**DIRECTIONS FOR THIS TASK:**
The answer should be a single number: how many lines of the entries below hold the word "Select".

**MATERIAL SUPPLIED:**
--

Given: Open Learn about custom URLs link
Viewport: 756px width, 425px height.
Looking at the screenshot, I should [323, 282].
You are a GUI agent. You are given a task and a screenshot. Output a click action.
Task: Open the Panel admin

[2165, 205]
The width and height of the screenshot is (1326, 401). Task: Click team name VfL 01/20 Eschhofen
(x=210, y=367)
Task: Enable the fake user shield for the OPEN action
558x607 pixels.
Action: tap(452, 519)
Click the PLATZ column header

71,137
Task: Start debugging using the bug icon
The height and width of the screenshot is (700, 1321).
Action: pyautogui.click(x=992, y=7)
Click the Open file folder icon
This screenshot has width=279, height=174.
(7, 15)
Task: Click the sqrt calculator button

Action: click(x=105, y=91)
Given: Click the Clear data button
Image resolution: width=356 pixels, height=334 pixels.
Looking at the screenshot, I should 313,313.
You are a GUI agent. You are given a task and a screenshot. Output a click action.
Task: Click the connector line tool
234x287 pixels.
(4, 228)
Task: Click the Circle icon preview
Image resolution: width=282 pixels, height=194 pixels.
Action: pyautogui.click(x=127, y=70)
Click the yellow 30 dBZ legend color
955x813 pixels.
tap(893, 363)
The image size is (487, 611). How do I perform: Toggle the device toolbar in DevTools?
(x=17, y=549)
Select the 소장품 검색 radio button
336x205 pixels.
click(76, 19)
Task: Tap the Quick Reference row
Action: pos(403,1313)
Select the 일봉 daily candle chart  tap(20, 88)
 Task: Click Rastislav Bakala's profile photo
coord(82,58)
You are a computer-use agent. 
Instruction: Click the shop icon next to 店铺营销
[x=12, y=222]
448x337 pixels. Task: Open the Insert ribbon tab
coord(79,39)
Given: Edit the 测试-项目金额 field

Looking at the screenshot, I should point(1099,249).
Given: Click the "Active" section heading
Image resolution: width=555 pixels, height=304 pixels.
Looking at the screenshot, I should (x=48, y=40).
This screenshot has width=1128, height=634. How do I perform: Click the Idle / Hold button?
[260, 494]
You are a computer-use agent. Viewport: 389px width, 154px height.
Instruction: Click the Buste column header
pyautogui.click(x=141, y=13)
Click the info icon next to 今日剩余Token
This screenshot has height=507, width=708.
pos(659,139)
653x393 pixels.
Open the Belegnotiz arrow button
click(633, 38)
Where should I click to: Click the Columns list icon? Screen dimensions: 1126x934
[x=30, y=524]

--

**TASK SOLUTION:**
2